By John Wragg
ONE of the reasons Nigel Clough joined Burton Albion was because he had a five-month-old son and didn’t want to uproot the family.
William is now 19, a fan who goes by train to see dad’s team play. He’ll be watching them at Championship grounds again next season.
Safe to say grandad would be proud. Brian Clough did amazing things, but for what Nigel has done at Burton manager of the season would not be out of order.
Chelsea’s Antonio Conte has won the Premier League, but would he have done it with no training ground?
Newcastle’s Rafa Benitez has won the Championship, but would he have done it on a top gate of 6,746 this season?
Real Madrid or Juventus will win the Champions League, but would they have got to a classic final worrying about a ground with seats in just one stand?
Unlike former Premier League champions Blackburn Rovers, Clough has kept Burton in the Championship.
He has finished above two-times European Cup winners Nottingham Forest and FA Cup winners Wigan, competed with League Cup winners Birmingham City, finished ten points behind another European Cup winner, Aston Villa.
“We still can’t believe it. On Sunday our supporters, after the game with Reading, stayed behind. The usual lap of honour, you know and you could see the look on people’s faces,” says Clough. “The supporters’ faces, were like ‘We are doing it again next year’. I don’t think they could quite believe it, that we had scraped over the line.”
Clough adds, firmly: “We think we deserve it as well, to get to that 52 points.
“We’ve been surprised at the media interest in the last week or so since we did it. Everyone assumed we would just slip back into it in the last few weeks of the season with the form that all of a sudden Blackburn started showing while Bristol City got out of it. To have to get to 52 points has been incredible.”
Clough had to keep revising his maths.
“We thought late 40s in points would do it. We said to the lads that five of the last six seasons 45 points has kept you up. We beat Leeds and got to 51 and we still weren’t safe. Then we got a point at Barnsley.
“Everyone thought ‘Birmingham won’t win the last two, Blackburn won’t win the last two, Forest won’t win against Huddersfield, Reading and then Ipswich’ – and they did.”
And the prize? More of the same next season. Does he enjoy it? “It’s a constant battle. I wouldn’t say it’s enjoyable.
“I’ll tell you what is enjoyable: coming to the club on a daily basis, coming in here, the people. The games are a different matter because we know we are the underdogs and we are up against it every single time.
“During the week is enjoyable. We have still maintained that atmosphere and ethos of the club as we came up. That has been one of the main successes of Ben Robinson, the chairman. He somehow has to improve everything, but he has kept that same atmosphere where everybody who comes feels it. People from the outside feel it.”
Clough turns to Nigel Powlson, who does PR for the club and is a lifelong fan.

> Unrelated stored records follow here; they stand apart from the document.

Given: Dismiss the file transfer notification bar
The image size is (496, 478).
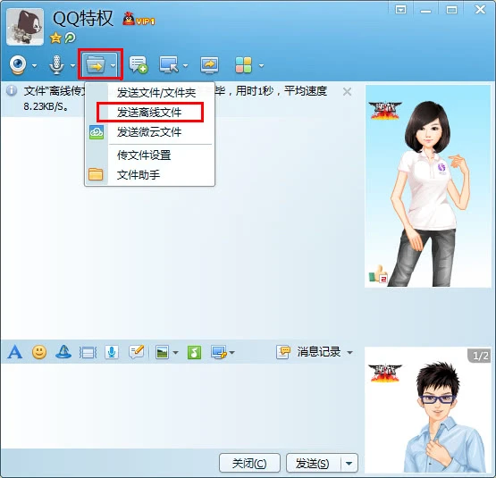Looking at the screenshot, I should tap(347, 92).
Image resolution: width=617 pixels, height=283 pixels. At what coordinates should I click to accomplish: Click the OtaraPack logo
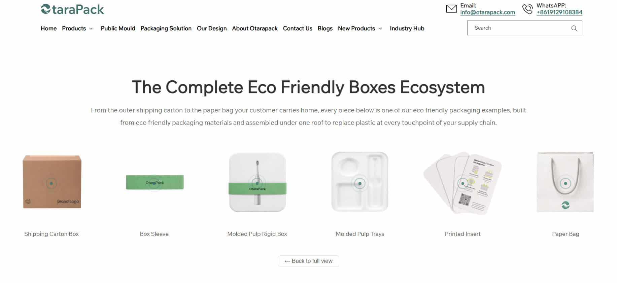click(72, 9)
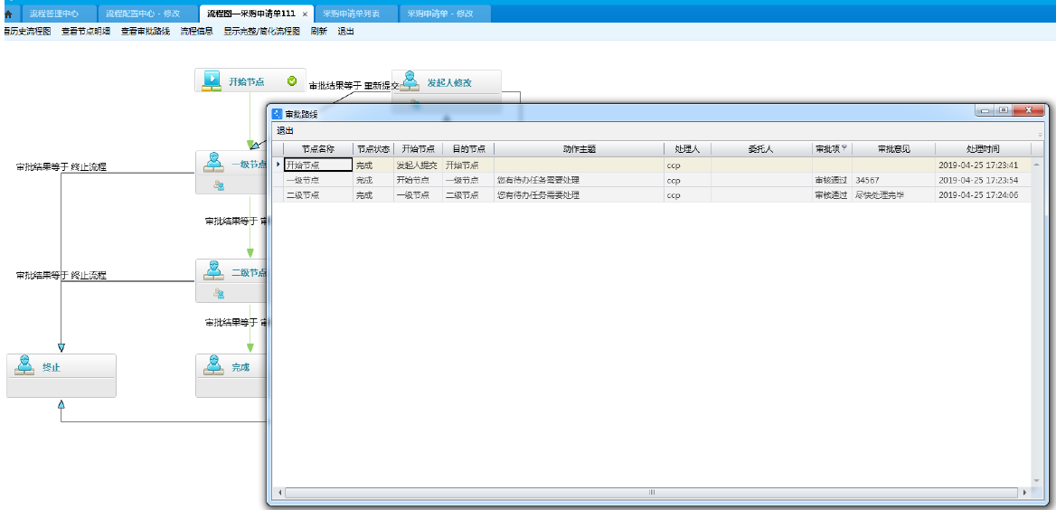Click the row indicator arrow of 开始节点 row

(x=278, y=165)
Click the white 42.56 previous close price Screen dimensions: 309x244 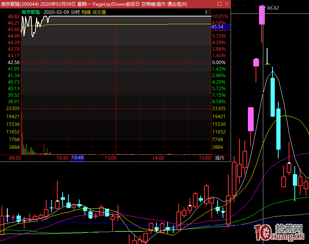(x=13, y=62)
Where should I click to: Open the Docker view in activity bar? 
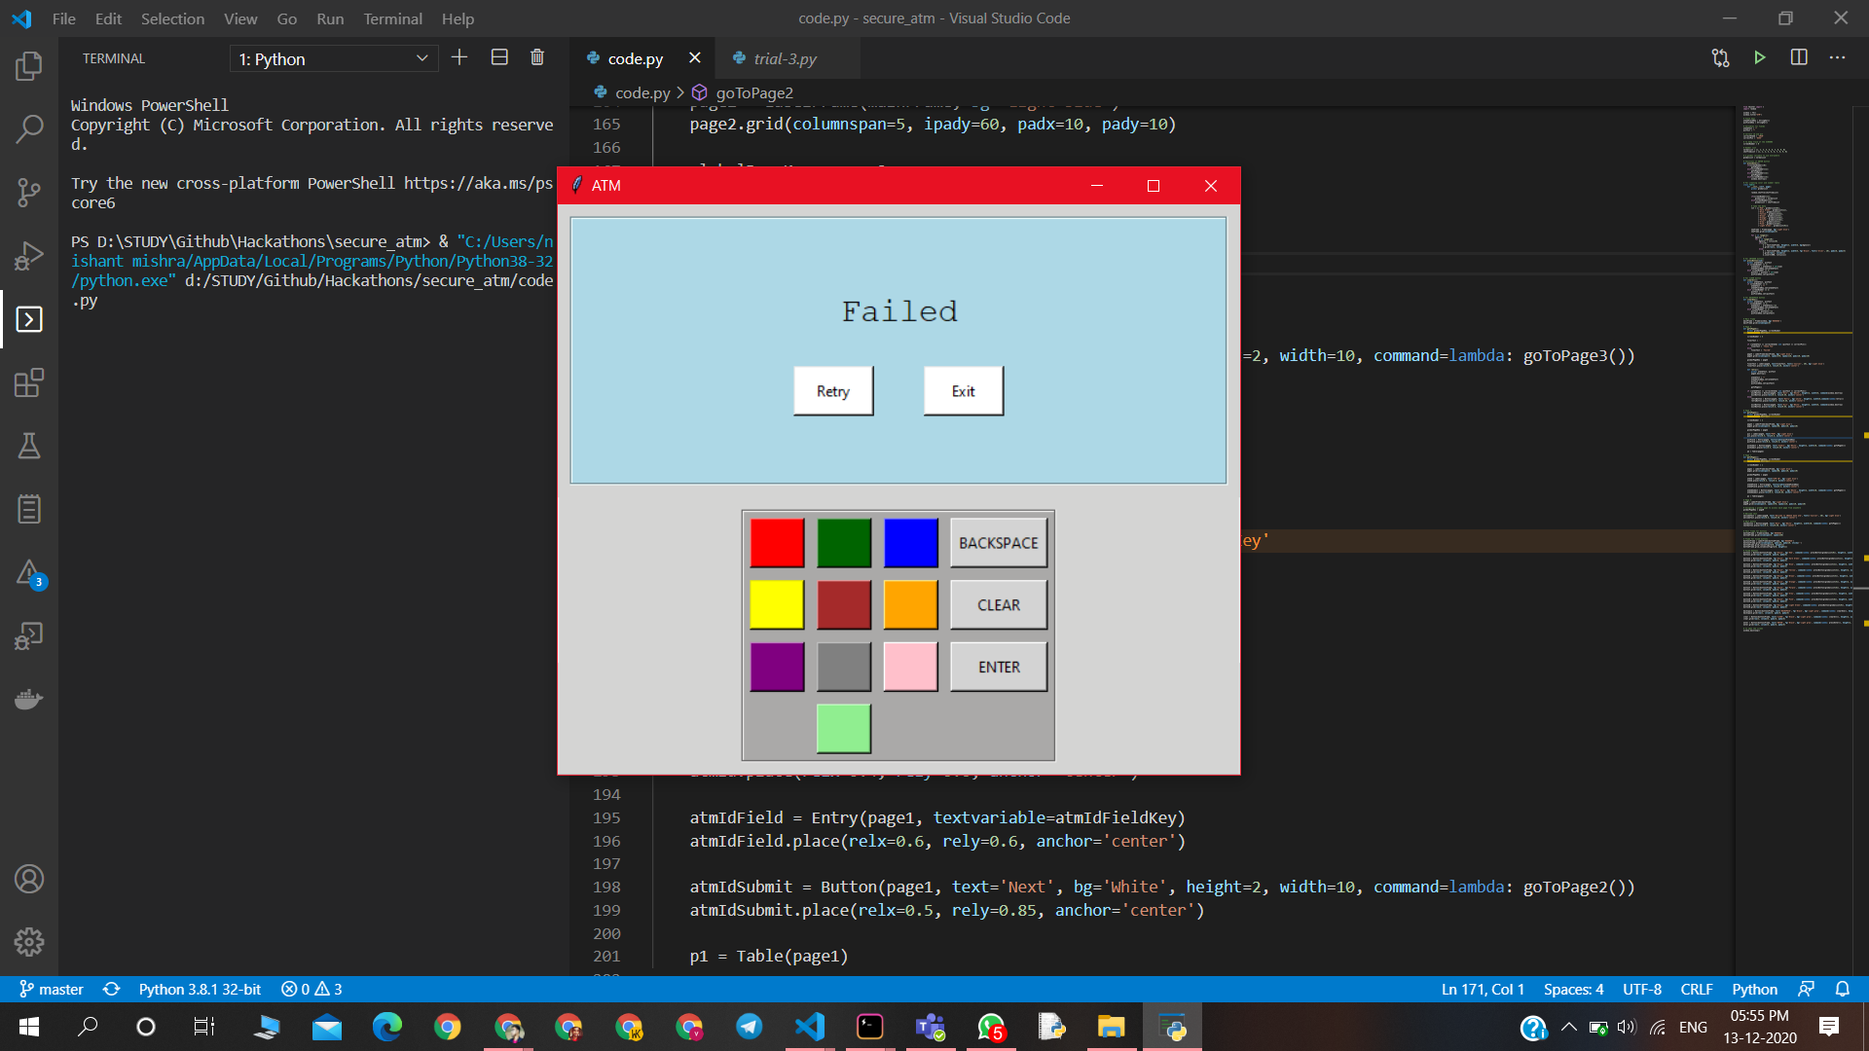click(29, 699)
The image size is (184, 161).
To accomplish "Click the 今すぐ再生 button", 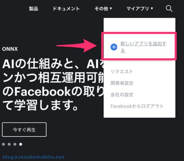I will 24,130.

“I don’t know how long you’ve been here, Nigel?”
“What, volunteering as well? I didn’t get paid in those days. I can’t remember. I started writing the programme 30 years ago, I think.”
Clough digests the information. “This club is a throwback to how it used to be. Football is not a very nice business any more. The money certainly affects that side of it, but also the people it’s attracted. That’s the thing now, the good people are getting lost.
“At Burton Albion, everybody is connected. No-one is isolated. Supporters are isolated in football. They are getting separated, especially from the players because of the salaries. It’s trying to keep all that together.
“You try to surround yourself with good people. That’s what the chairman does. If you get good people around you have a chance.”
Clough is a regular reader of our sister newspaper, The Non-League Paper. Non-League is his managerial roots and he hasn’t forgotten.
The first thing Clough won at Burton after arriving from playing at Forest in October 1998 was the Dr Martens Southern League Cup in 2000 by beating Hastings. He missed out on the Premier Division title in 1999-00 and 2000-01. It was Boston the first time, then Margate.
“I keep an eye on the scene through The Non-League Paper and the amount of teams we have played over the years, clubs like Margate,” recalls Clough. “They were our nemesis and they’ve just got relegated out of the National League South. It’s amazing how it changes.
“Burton was the only job available to me. We’d just had the baby in ‘98 and we didn’t want to travel far.
“It was a player-manager’s job, which appealed to the chairman because he thought he was getting two for the price of one.
“There was only one League vacancy and it was Leeds. So I didn’t think there was too much chance of getting that. I might have been struggling. I would’ve had to change my name.”
Brian Clough spent 44 turbulent days as Leeds manager before making Forest the best team in Europe.
Nigel travelled with his dad to Forest games, sitting with the subs on the bench as often as not, but William does it solo.
“He has grown up through all this,” says Clough. “From the old ground at Eton Park where William used to have a cuppa and have a kickabout. He was a mascot a couple of times.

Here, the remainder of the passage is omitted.